Nanoscale distribution of CD20 on B-cell lymphoma tumour cells and its potential role in the clinical efficacy of rituximab

Abstract

Rituximab is an exciting monoclonal antibody drug approved for treating B-cell lymphomas and its target is the CD20 antigen which is expressed on the surface of B cells. In recent years, the variable efficacies of rituximab among different lymphoma patients have become an important clinical issue and urgently need to be solved for further development of antibodies with enhanced efficacies. In this work, atomic force microscopy (AFM) was used to investigate the nanoscale distribution of CD20 on the surface of tumour B cells from lymphoma patients to examine its potential role in the clinical therapeutic effects of rituximab. By performing ROR1 fluorescence labelling (ROR1 is a specific tumour cell surface marker) on the bone marrow cells prepared from B-cell lymphoma patients, the tumour B cells were recognized, and then AFM tips carrying rituximabs via polyethylene glycol crosslinkers were moved to the tumour cells to probe the specific CD20-rituximab interactions. By applying AFM single-molecule force spectroscopy (SMFS) at the local areas (500×500 nm2) on the surface of tumour B cells, the nanoscale distributions of CD20 on the surface of tumour B cells were mapped, visually showing that CD20 distributed heterogeneously on the cell surface.

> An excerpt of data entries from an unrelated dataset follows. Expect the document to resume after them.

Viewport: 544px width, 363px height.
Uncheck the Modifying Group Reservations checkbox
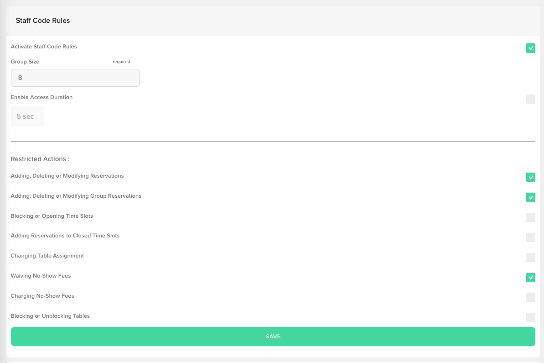coord(530,197)
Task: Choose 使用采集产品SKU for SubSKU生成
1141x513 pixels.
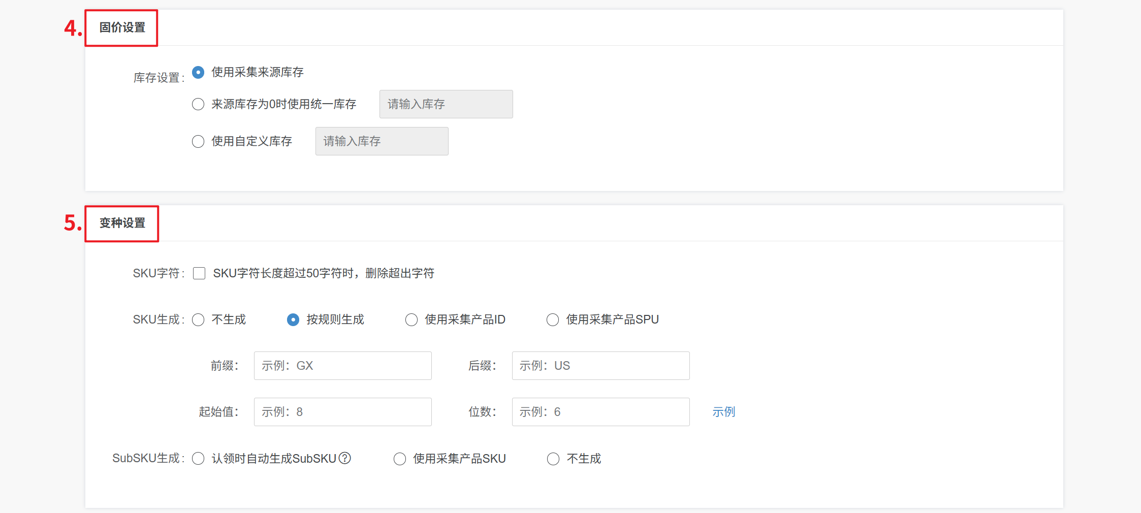Action: [400, 459]

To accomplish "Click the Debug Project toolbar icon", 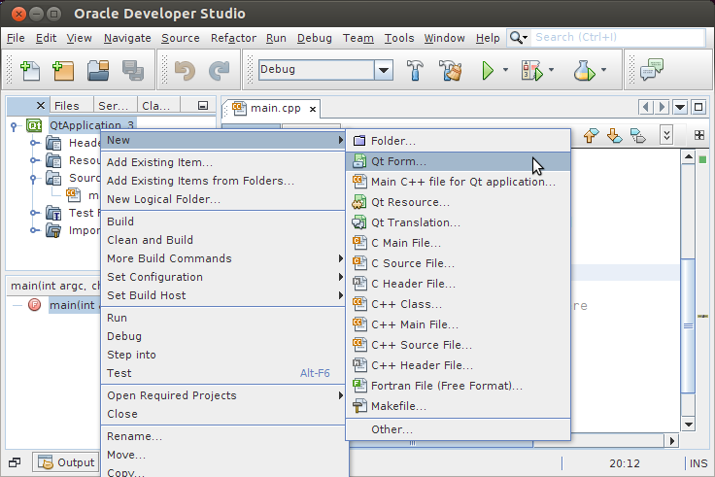I will [x=531, y=70].
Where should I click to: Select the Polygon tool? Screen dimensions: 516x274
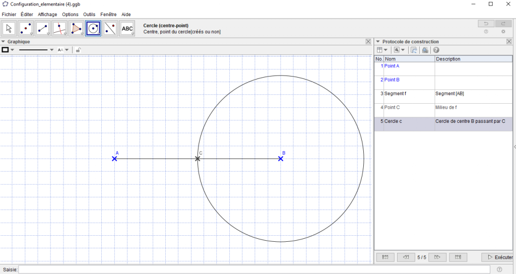tap(76, 28)
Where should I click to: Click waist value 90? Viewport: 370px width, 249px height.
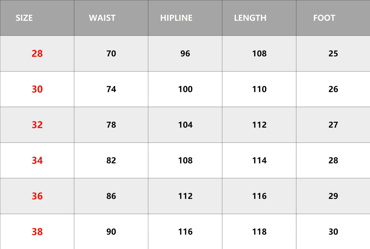pos(111,232)
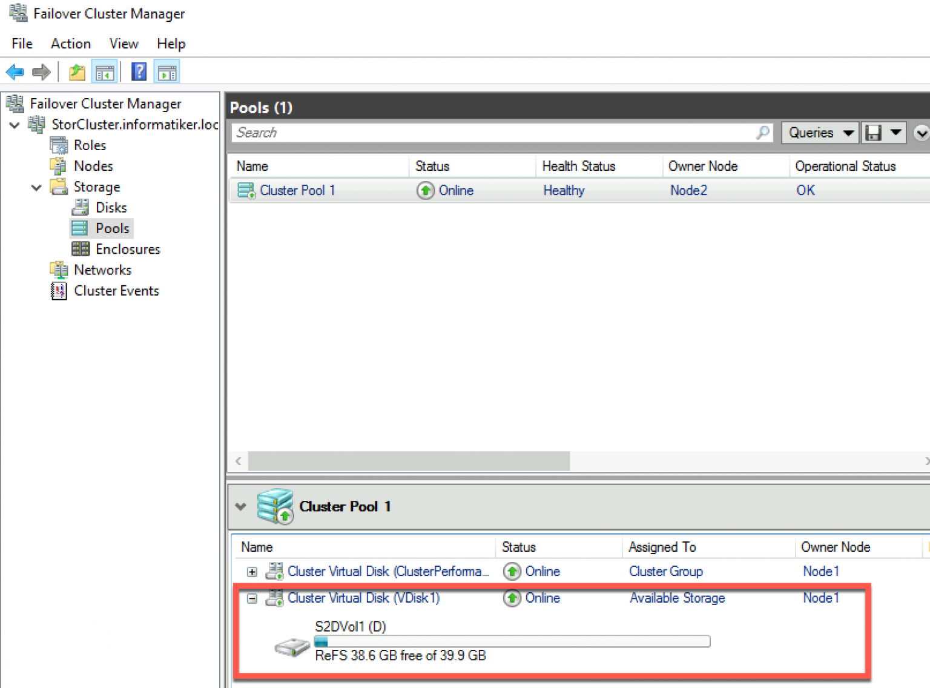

Bone marrow cell samples from three clinical B-cell lymphoma cases were collected to analyze the binding affinity and nanoscale distribution of CD20 on tumour cells. The experimental results showed that CD20 distribution on tumour cells were to some extent related to the clinical therapeutic outcomes while the CD20-rituximab binding forces did not have distinct effects to the clinical outcomes. These results can provide novel insights in understanding the rituximab's clinical efficacies from the nanoscale distribution of CD20 on the tumour cells at single-cell and single-molecule levels. © 2014 Royal Microscopical Society.